For the whole of last year, more than 8,300 tickets were issued by enforcement officers from the National Parks Board, which manages 320 public parks occupying an area of 2,500ha.
'Littering remains a cause for concern in our parks despite many years of public education,' said Mr Kong Yit San, NParks' director of parks, adding that more waste is dumped over the weekends and public holidays.
Parks, beaches and mangrove swamps and popular hiking trails such as Chek Jawa in Pulau Ubin appear to be hot spots for mounds of trash.
Favourite dumping grounds are the 185ha East Coast Park (ECP) and the 73ha Pasir Ris Park. From the ECP, more than 200 tonnes of litter are picked up by cleaners every month, an NParks spokesman said. The rubbish turns the weekend getaway into an eyesore.
The National Environment Agency (NEA), which is in charge of cleaning beaches, spends about $1.4 million every year, employing cleaners to pick up the mess.
Most of the rubbish is made up of cigarette butts, plastic bags, tissue paper, bottles and drink cans.
Not only are they unsightly but they could also choke flora and threaten marine life if they got into the run-off.
Last September, in a two-day islandwide sweep, volunteers from the International Coastal Cleanup Singapore collected 1,500 bags - about 13,000kg - of trash from mangrove swamps and beaches that extended to nearby conservation sites such as Pulau Semakau and St John's Island.
NParks said the number of litterbugs caught last year increased from previous years, partly because more officers have had their eyes peeled for the antisocial behaviour since June 2008.
Last year's littering figures were 10 per cent more than the previous year's. Each ticket issued carries a fine of $300.
Housewife Sharon Chong, 36, who takes her three children to the ECP every weekend, said: 'It can be quite an eyesore to see plastic bags, bottles and straws strewn all over, particularly when sometimes they are thrown right next to a dustbin. Some objects that are sharp can also be dangerous for kids walking around barefoot.'
Retiree Ken Ho, 69, said leftover food attracted stray dogs and cats to the area.
He said the problem could be worse if not for the army of cleaners that throng the area.

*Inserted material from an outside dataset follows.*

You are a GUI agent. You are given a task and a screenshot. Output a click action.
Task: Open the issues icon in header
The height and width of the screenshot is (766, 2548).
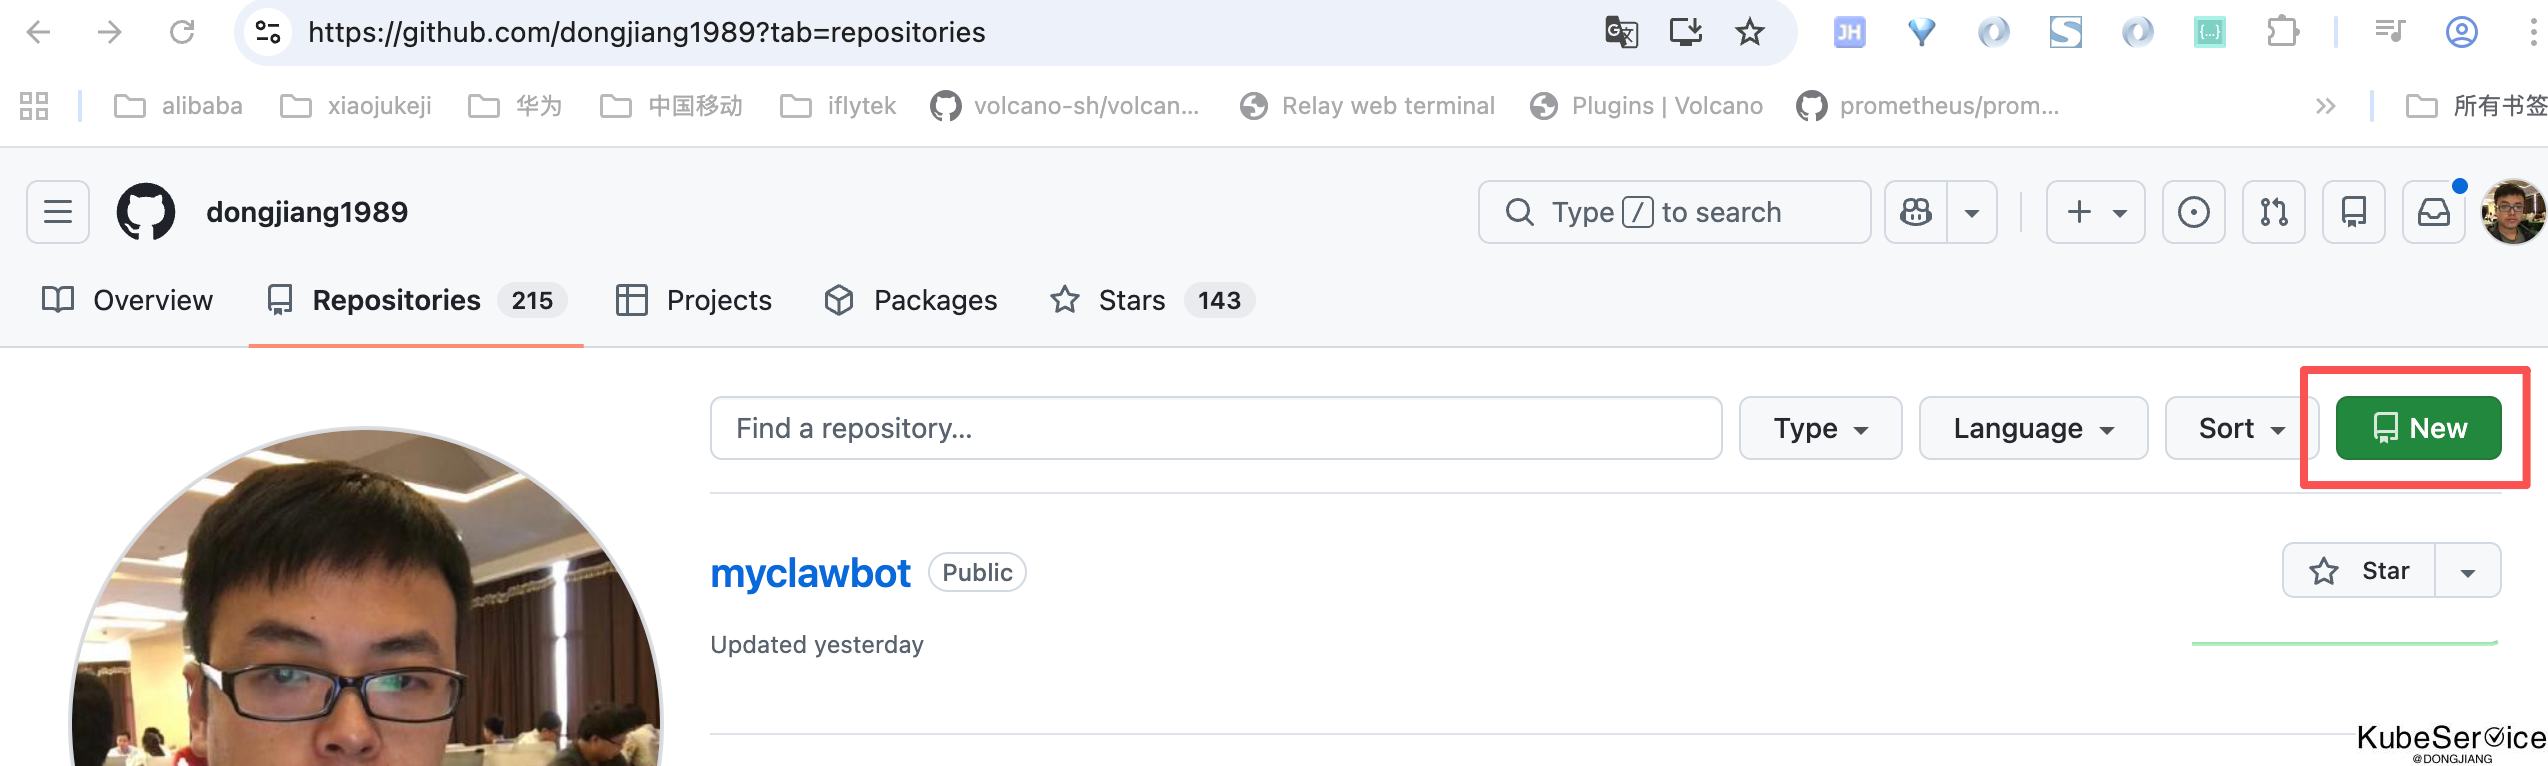tap(2193, 212)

'Every day, I see cleaners walking around picking up rubbish left by people. Imagine if the park was not cleaned for a week, how much rubbish are we going to find?'
Mr Kong said the onus of keeping public parks clean was not just the duty of cleaners. 'Everyone has a social responsibility to ensure our parks are beautiful and
litter-free, so that they remain places where all users can enjoy and relax.'
The decades-old littering issue has come to the fore in the last few years, partly owing to an expanding foreign workforce that brings with it different social habits.
NEA said the number of litterbugs caught rose to 27,600 last year, up from 20,500 in 2008. Almost one in three caught last year were foreigners.
Anti-littering campaigns held over the years, as well as fines and corrective work orders as deterrents, appear to have had little lasting effect, environmentalists argued.
Mr Wilson Ang, the founder of Environmental Challenge Organisation Singapore, felt such measures did not address the nub of the issue.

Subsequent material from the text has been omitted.